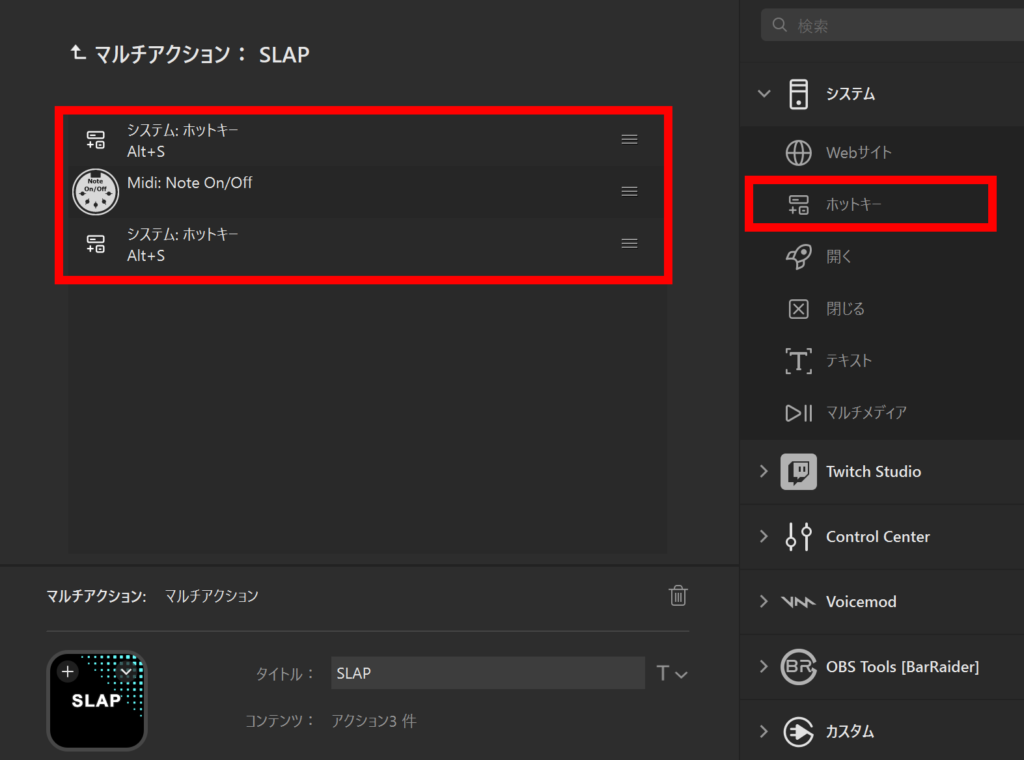Screen dimensions: 1024x760
Task: Expand the Twitch Studio category
Action: click(765, 471)
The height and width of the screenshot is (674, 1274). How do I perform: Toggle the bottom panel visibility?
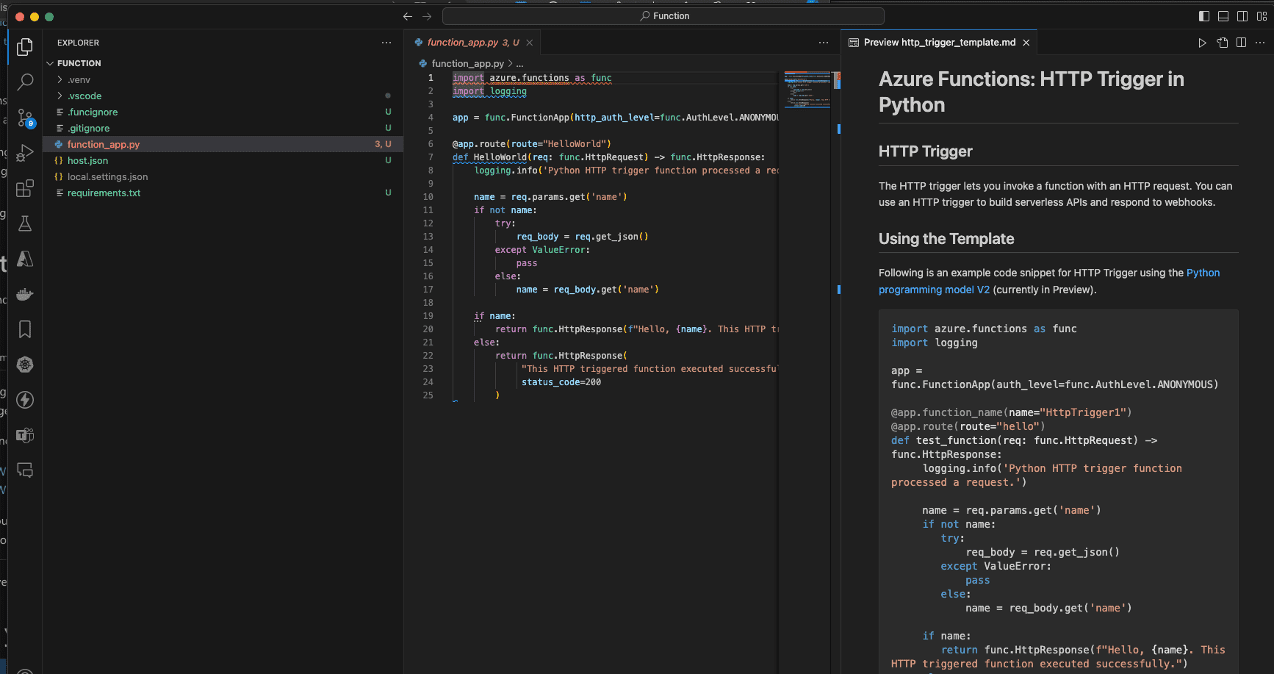click(x=1224, y=16)
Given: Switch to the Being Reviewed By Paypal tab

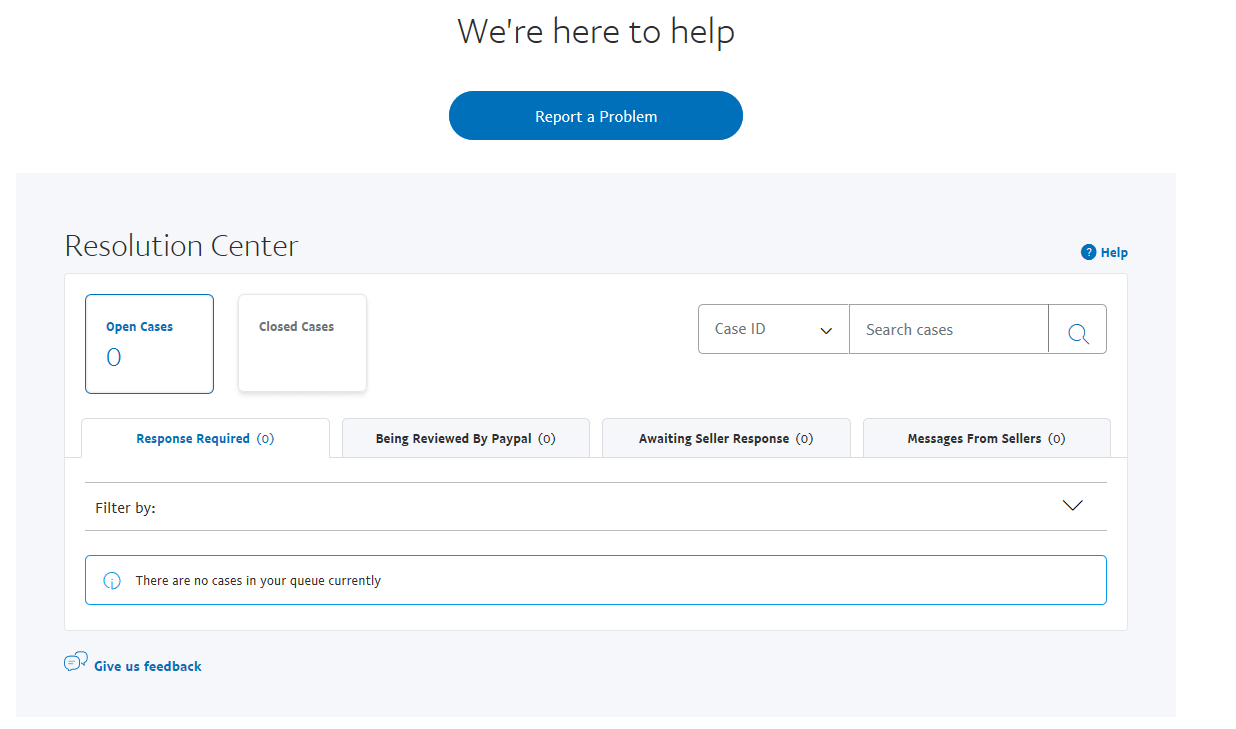Looking at the screenshot, I should click(x=465, y=437).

○ ○ ○ ○

**WHAT YOU SHOULD DO**
Lines before the one containing "The height and" are not wanted; repeat that line and the rest of the listing exactly, leaving out pictures.

**TASK ANSWER**
The height and width of the screenshot is (674, 1274). How do I perform: Toggle the bottom panel visibility?
click(x=1224, y=16)
Given: Switch to the Being Reviewed By Paypal tab

Looking at the screenshot, I should click(x=465, y=437).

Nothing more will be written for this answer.